Decided May 14, 1992.
Stephen D. Gardner, New York City (James S. Eustice, Ann-Elizabeth Purintun, Robert A. Kagan, Richard F. Irwin, Kronish, Lieb, Weiner & Hellman, of counsel), for plaintiff-appellant.
Nancy G. Milburn, Asst. U.S. Atty., New York City (Otto G. Obermaier, U.S. Atty., S.D.N.Y., Gabriel W. Gorenstein, Asst. U.S. Atty., of counsel), for defendant-appellee.
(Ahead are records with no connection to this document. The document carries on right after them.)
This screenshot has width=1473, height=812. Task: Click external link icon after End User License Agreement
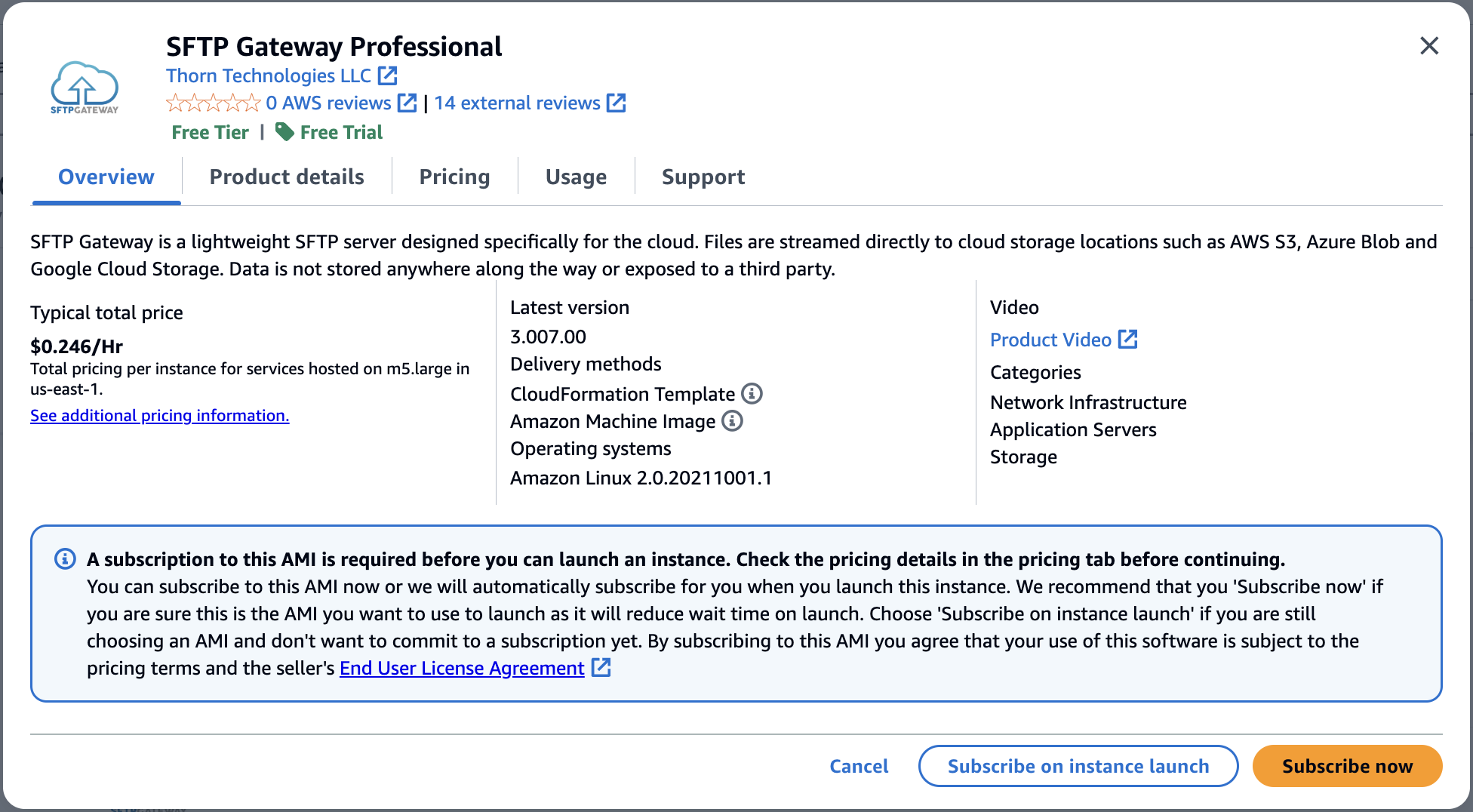tap(601, 668)
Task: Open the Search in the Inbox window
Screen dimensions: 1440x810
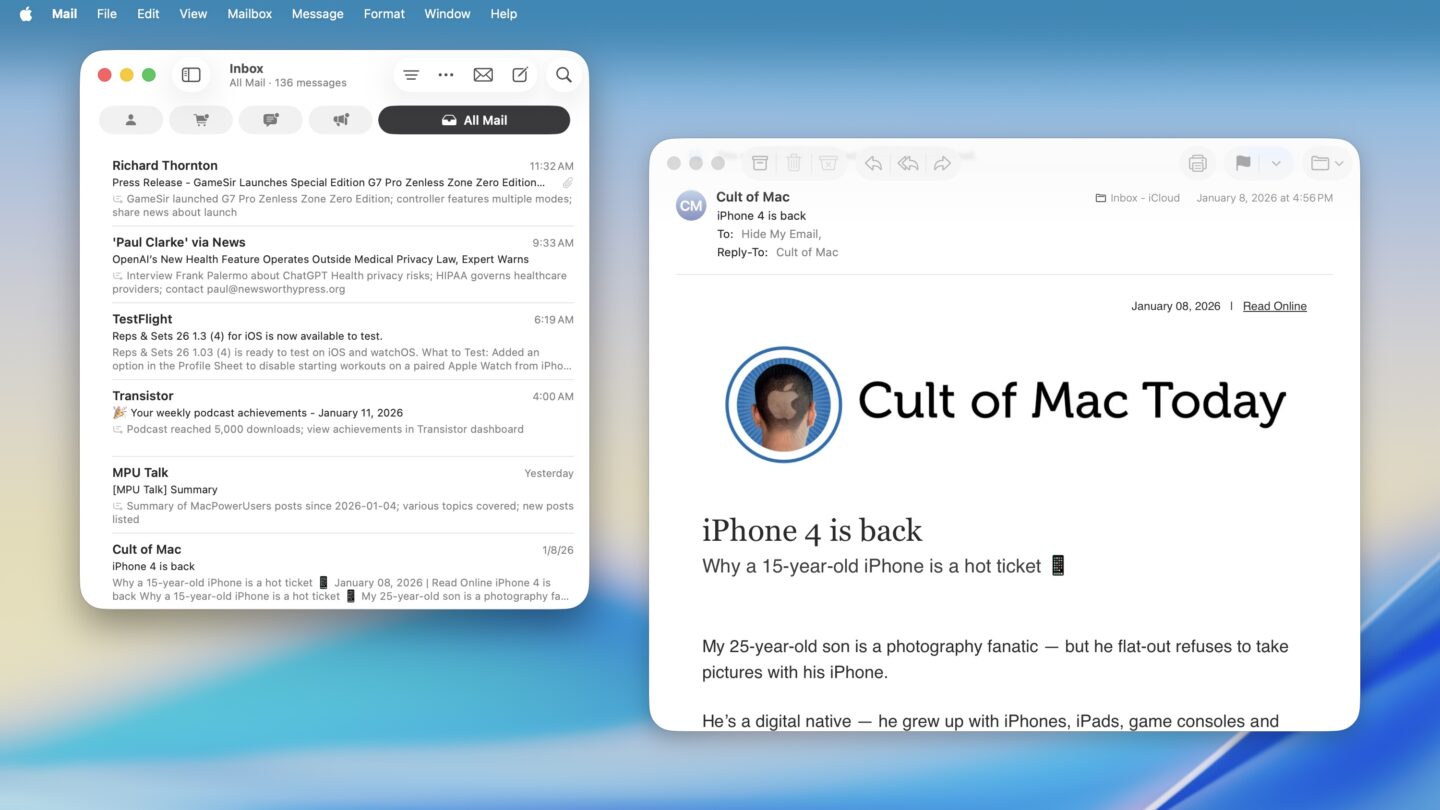Action: (x=563, y=74)
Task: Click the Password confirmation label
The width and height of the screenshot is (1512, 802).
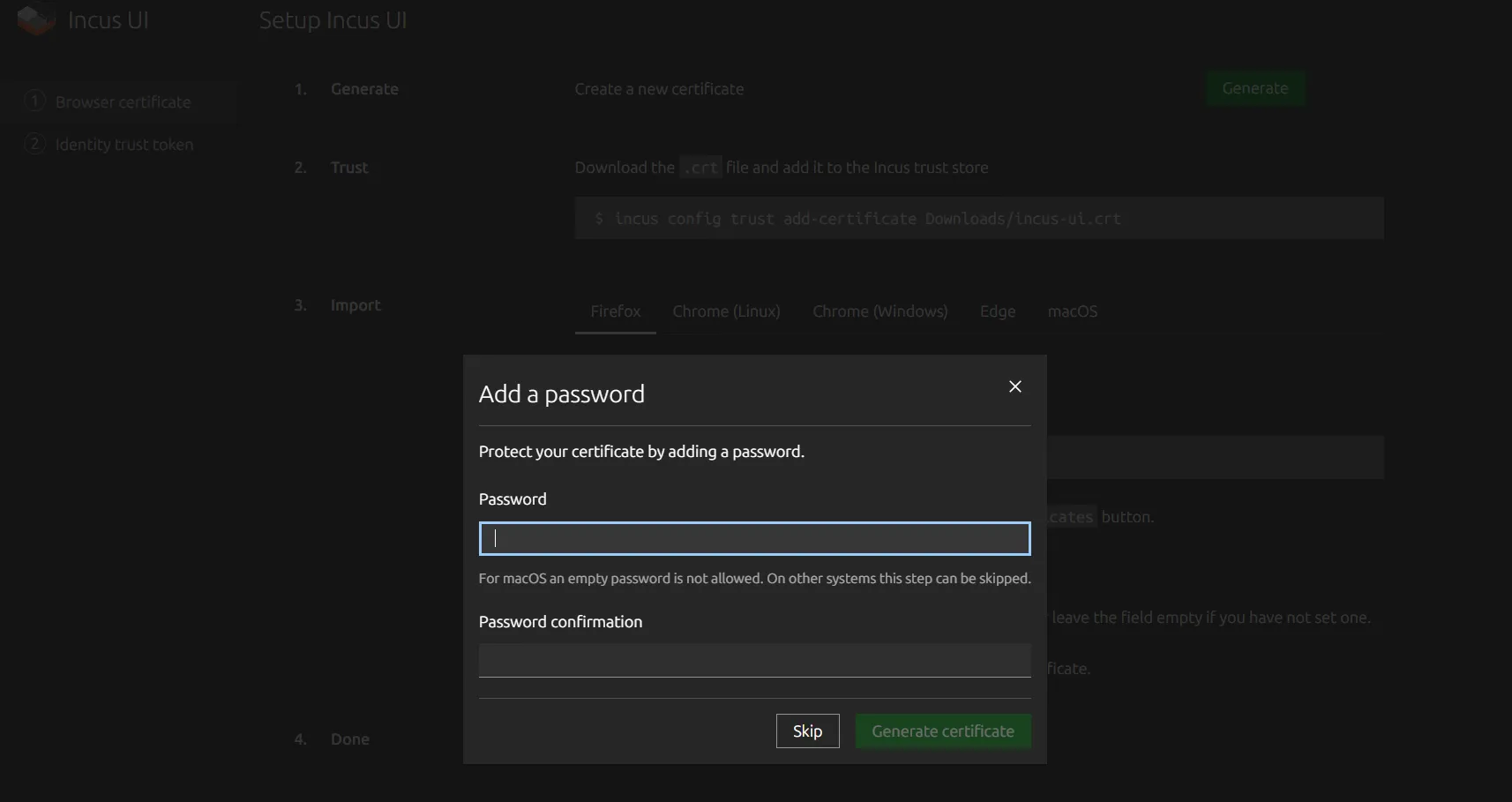Action: click(x=560, y=622)
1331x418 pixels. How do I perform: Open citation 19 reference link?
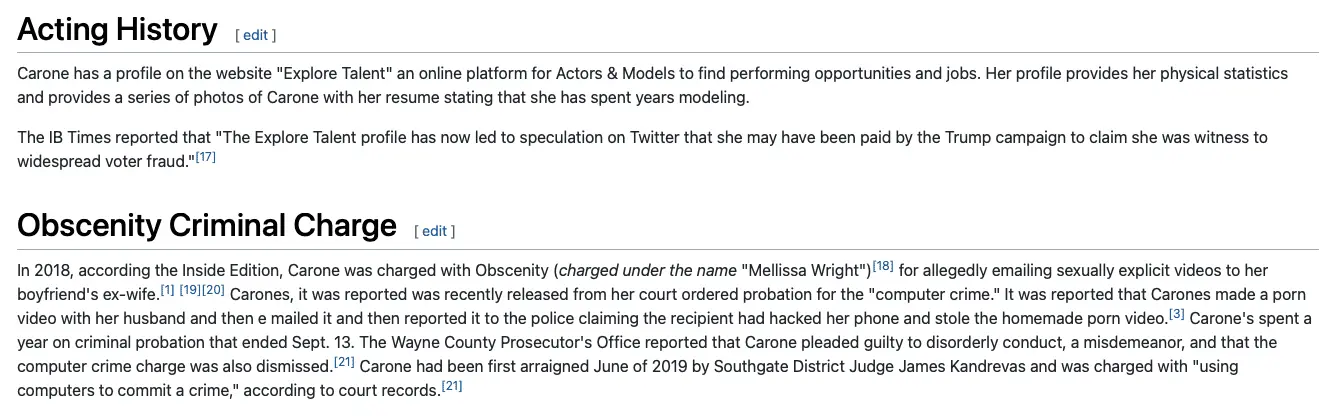coord(190,290)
Before: LUMBARD and PRATT, Circuit Judges, and MUKASEY, District Judge.*
MUKASEY, District Judge:
ITT Corporation appeals from the order of the United States District Court for the Southern District of New York, Peter K. Leisure, Judge, disallowing claimed losses, arising from ITT's conversion and surrender of debentures issued by ITT's subsidiaries, for the tax years 1966 through 1969. Because we find that collateral estoppel bars the government from relitigating the deductibility of those losses, we reverse and remand.
I.
During the tax years at issue--1966 through 1969--ITT was the parent of an affiliated group of corporations ("the ITT Group") as defined in § 1504(a) of the Internal Revenue Code of 1954, as amended. During that period, ITT's subsidiaries included ITT Aetna Finance Company ("ITT Aetna"), ITT Avis, Inc. ("ITT Avis"), ITT Continental Baking Company ("ITT Continental"), and International Standard Electric Company ("ISEC"). Each of ITT Aetna, ITT Avis, and ITT Continental was formed to acquire all the assets of a correspondingly named predecessor corporation: Aetna, Avis, and Continental. At the time of the respective acquisitions, each of the three predecessor companies had outstanding convertible debentures. Aetna and Continental each had one series of outstanding debentures; Avis had two such series. In connection with the acquisitions, the terms of the convertible debentures were amended. The acquiring ITT subsidiary assumed its predecessor's obligation on the debt feature of the debentures (see A106, A125, A140, A182), and ITT assumed each predecessor's obligation on the conversion feature by agreeing to exchange ITT stock for any outstanding debenture at the request of the debenture holder. (See A107-08, A126, A141, A183) The exchange ratios upon conversion were set in supplemental indentures at the time of the respective acquisitions. (See A108, A127, A141, A182)
Although the provisions in the ITT Aetna, ITT Avis, and ITT Continental supplemental indentures treating the post-conversion survival of the debentures were not textually identical, their effect was the same: the issuing subsidiary's debt obligation on the debentures remained outstanding until ITT presented the converted debentures either to the issuing subsidiary or to the indenture trustee. (A109, A128, A143, A186)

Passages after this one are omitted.